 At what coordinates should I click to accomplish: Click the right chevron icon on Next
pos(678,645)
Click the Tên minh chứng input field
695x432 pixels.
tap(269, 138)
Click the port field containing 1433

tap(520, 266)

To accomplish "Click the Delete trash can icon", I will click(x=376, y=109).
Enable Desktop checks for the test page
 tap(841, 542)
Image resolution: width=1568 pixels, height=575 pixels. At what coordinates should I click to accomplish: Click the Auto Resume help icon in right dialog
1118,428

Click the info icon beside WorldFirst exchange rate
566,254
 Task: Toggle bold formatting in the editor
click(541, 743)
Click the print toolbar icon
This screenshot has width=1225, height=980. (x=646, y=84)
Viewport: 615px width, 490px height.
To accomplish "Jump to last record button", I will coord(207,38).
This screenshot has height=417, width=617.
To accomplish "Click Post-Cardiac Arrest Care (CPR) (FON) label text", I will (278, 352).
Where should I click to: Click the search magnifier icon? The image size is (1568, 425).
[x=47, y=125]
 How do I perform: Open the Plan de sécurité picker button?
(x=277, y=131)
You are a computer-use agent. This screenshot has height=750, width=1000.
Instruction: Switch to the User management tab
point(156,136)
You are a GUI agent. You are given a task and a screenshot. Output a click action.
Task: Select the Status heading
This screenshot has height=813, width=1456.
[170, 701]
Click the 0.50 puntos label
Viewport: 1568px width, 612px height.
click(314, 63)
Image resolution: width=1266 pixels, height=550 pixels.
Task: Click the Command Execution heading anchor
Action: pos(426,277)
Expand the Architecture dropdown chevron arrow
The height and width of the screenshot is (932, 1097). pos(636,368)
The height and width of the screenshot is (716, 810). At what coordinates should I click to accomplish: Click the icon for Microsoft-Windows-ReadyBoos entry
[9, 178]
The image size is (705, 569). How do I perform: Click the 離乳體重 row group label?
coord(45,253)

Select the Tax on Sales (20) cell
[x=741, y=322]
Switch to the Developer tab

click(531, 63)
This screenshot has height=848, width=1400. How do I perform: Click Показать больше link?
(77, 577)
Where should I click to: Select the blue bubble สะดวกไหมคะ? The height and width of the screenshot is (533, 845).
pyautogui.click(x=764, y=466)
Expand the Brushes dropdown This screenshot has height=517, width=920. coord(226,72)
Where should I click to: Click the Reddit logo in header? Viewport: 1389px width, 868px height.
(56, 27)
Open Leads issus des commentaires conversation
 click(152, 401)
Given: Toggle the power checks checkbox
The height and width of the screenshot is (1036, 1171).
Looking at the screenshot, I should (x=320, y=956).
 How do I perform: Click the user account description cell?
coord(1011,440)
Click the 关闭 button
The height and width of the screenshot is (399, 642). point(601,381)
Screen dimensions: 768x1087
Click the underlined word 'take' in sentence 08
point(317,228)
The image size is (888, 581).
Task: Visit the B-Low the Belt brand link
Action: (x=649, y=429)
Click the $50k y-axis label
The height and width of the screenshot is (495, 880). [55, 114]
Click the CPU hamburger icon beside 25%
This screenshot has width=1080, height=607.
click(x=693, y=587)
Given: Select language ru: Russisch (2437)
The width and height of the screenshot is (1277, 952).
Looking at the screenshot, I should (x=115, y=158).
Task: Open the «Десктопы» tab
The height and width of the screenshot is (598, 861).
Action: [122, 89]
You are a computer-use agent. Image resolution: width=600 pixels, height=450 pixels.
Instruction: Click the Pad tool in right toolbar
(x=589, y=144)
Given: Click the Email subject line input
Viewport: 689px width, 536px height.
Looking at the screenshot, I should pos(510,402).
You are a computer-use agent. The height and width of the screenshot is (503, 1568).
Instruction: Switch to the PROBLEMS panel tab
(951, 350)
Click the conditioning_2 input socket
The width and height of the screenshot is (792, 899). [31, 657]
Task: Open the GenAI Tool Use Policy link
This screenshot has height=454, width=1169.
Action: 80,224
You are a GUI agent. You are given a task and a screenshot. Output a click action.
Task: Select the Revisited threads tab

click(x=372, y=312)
:::
» **Exercise details**
Exactly as they appear, write out the lines from the one containing "Given: Click the Email subject line input" through the final line of the entries above, both included.

» **Response to the task**
Given: Click the Email subject line input
Viewport: 689px width, 536px height.
Looking at the screenshot, I should pos(510,402).
You are a computer-use agent. The height and width of the screenshot is (503, 1568).
Instruction: Switch to the PROBLEMS panel tab
(951, 350)
Click the conditioning_2 input socket
The width and height of the screenshot is (792, 899). [31, 657]
Task: Open the GenAI Tool Use Policy link
This screenshot has height=454, width=1169.
Action: 80,224
You are a GUI agent. You are given a task and a screenshot. Output a click action.
Task: Select the Revisited threads tab

click(x=372, y=312)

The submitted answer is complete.